Turkish and American authorities are discussing ways to use the İncirlik Base for drone attacks against ISIS concentrations in Syria and Iraq. Discussions center on the Turkish demand that the Assad regime needs to go for a permanent solution in Syria.
Washington and Ankara have been discussing the use of Turkey's İncirlik air base, a key installation within 100 kilometers from the Syrian border, in launching airstrikes against the Islamic State of Iraq and al-Sham (ISIS) with drones. As the U.S. wants to see quick and effective solutions in the Mosul offensive against ISIS, which is planned to take place by this summer with the use of Turkey's air bases, Ankara is pushing its demands to allow Washington to use the air bases.

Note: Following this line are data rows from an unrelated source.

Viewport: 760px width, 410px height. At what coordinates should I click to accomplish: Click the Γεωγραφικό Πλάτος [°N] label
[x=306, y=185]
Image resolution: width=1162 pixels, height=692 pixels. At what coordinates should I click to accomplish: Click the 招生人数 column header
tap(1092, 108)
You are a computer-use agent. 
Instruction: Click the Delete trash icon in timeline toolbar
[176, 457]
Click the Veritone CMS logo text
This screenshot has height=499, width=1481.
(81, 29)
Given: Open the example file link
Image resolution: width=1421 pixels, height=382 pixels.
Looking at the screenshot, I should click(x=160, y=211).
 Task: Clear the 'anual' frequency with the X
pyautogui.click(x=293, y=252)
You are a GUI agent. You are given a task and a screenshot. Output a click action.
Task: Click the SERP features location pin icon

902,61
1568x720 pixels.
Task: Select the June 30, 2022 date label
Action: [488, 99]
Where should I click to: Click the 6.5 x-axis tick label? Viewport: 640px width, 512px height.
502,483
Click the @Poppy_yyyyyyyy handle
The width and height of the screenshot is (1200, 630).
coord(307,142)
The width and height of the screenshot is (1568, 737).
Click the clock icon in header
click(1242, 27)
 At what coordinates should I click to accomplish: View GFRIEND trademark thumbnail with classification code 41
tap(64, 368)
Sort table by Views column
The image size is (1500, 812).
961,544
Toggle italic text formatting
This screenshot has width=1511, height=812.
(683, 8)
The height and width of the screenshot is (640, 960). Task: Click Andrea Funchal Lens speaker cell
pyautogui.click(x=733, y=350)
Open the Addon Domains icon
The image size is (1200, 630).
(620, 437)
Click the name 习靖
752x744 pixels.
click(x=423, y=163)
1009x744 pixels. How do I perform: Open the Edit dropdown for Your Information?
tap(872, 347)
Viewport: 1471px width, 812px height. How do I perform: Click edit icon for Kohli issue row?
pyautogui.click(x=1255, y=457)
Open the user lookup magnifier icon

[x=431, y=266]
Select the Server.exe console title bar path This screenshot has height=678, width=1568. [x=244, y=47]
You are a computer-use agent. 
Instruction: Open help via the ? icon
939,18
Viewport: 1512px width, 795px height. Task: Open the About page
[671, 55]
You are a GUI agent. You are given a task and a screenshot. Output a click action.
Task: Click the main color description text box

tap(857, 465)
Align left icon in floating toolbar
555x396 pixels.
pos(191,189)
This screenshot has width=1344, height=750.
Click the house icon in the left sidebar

Among Ankara's demands to allow the anti-ISIS coalition to use its bases is targeting the regime of President Bashar Assad since Ankara asserts that stabilization in the region is only possible if Assad is ousted. The issue of allowing U.S. aircrafts to use the İncirlik air base is also open to negotiations.
The use of Turkey's air bases in the Mosul offensive was discussed last week when U.S. Central Command (CENTCOM) Commander Lloyd Austin arrived in Turkey to hold talks on the regional turmoil. Following Austin's visit, Ankara yesterday hosted the U.S. coordinator for the anti-ISIS coalition, Gen. John Allen, to discuss the fight against ISIS.